In a battle of two terrifying men, the one who lands clearly will probably win.

Jeremy Stephens vs. Calvin Cater

Among those who watched Connor McGregor’s smack talk video was Jeremy Stephen, an Irishman. I was interrogating the identity at a famous press conference (Language warning at the link).

It would be unfair to just remember this for the 45 American veterans who demanded respect for his tenacity and longevity at the top level – he has been in the UFC since 2007.

His record is somewhat of a patchwork win and a loss cut (28-21 overall.) But there are a few names in the business best, with no wins in his last four outs.

The man looking to open the gate on this occasion is Calvin Cater. In ninth place in the featherweight division, with two spots under Stephen, Cater is losing to the great Jabit Magomedharipov, and the win against Stephens will require him to step back up the stairs.

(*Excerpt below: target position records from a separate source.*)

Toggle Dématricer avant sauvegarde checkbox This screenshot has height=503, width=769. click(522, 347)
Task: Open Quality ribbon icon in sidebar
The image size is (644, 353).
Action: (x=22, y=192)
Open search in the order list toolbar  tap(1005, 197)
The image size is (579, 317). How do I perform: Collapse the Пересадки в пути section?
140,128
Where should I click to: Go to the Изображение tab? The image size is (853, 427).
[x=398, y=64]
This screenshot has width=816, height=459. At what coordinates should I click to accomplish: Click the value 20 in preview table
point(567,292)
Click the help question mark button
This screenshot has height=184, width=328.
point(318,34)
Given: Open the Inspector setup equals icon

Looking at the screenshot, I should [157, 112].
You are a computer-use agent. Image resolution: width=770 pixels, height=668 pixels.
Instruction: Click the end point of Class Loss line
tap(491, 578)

Chances are it will be another one where some deadly skin has been thrown, the cataract needs to be on the right side of the result.

Greg Hardy v Jগrgen de Castro

For former NFL defender Greg Hardy, his life outside the octagon often overshadows what happens inside. We will let you read more about that.

Truth be told, what he wrote inside the octagon is nothing like writing at home, he won’t get two wins against an average opponent in five UFC outings.

A D-Castro from Dana White’s Contader series, a reality-style event to explore upcoming talent, and has an endless 6-0 Pro record without a standout name.

The first fight of the PPV card is in the empty arena, it can easily go under the radar. The winner in the heavyweight division can somehow claim relevance, not lose.